Keywords

1 Introduction: Key Points and Contributions

Nowadays automatic scanning of buildings is a challenging and very active research in which there are still underlying questions (scan’s objective, hypothesis and the scene complexity) that are rarely debated and that determine the validity of the method.

In the majority of the approaches the scanning strategy does not depend on the final objective [1] (preliminary version of our approach). Thus, the objective is frequently to scan everything which lies inside [2] or outside [3] the building. Data redundancy and cluttering are therefore ignored. Those methods are inefficient because a great part of the gathered 3D data can be irrelevant for the final goal. In contrast with these methods, our proposal aims to capture the data belonging to structural elements of the scene (i.e. ground, walls and ceiling) to further generate a realistic 3D CAD model of the building. Consequently, we can highly reduce the volume of data and simplify the algorithmia of future processes.

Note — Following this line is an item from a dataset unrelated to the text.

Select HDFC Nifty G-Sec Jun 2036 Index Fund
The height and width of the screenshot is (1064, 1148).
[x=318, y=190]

Hypotheses in the scanning process determine the soundness and versatility of a proposal. Some NBS algorithms a priori assume bounding boxes or convex-hulls that contain the scene [2]. Others take manually a set of preliminary sparse scans of the environment and later tackle the NBS algorithm [3].

An important issue related with this idea, ignored in most of the papers, is the updating of the workspace with a new scan. This makes the earlier methods less reliable and credible in real scenarios composed of several irregular adjacent rooms. In this matter, we define a dynamic workspace that contains the accumulated point cloud and that it is updated with new scans. Therefore, the boundaries of our workspace are not hypothesized and fixed but they are updated as a new scan is added.

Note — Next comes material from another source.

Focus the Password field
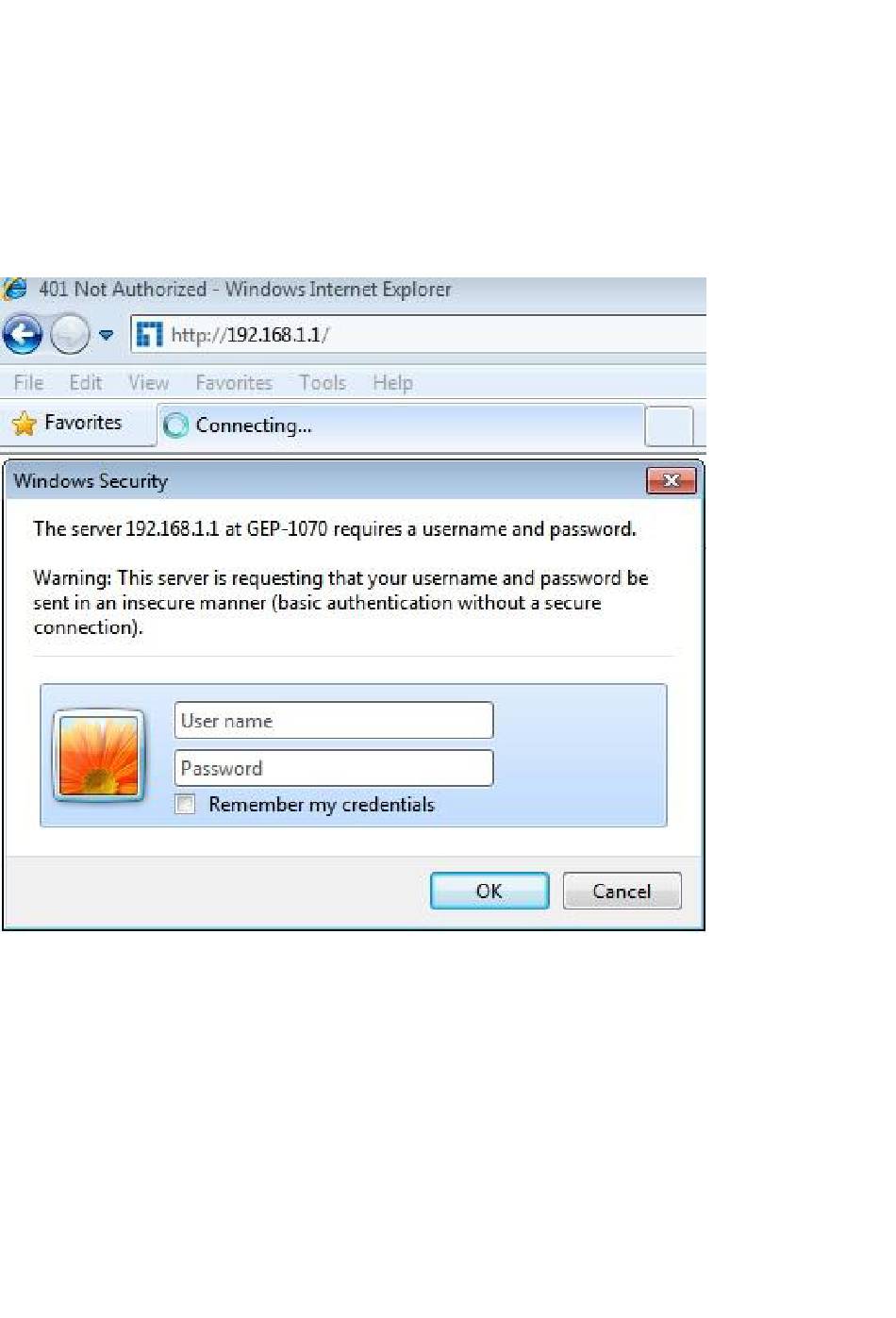This screenshot has width=896, height=1318. pyautogui.click(x=334, y=768)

The complexity of the scene is determined essentially by the shape of the room, the occlusion properties and the number of rooms to be scanned. Depending on the complexity of the geometry of the sensed area, we find simple [4] or complex 3D data processing [3, 5]. As regard interiors, most of the works deal with scenes composed of a corridor and several rectangular rooms connected to it [5,6,7]. However, indoors composed of concave rooms are rarely addressed in the field of 3D reconstruction. An exception can be found in the work by Jun et al. [8]. Besides, not all the approaches are able to overcome occlusion and clutter problems. [4, 9] and only a few of them consider obstacles or clutter in the scene [6, 7].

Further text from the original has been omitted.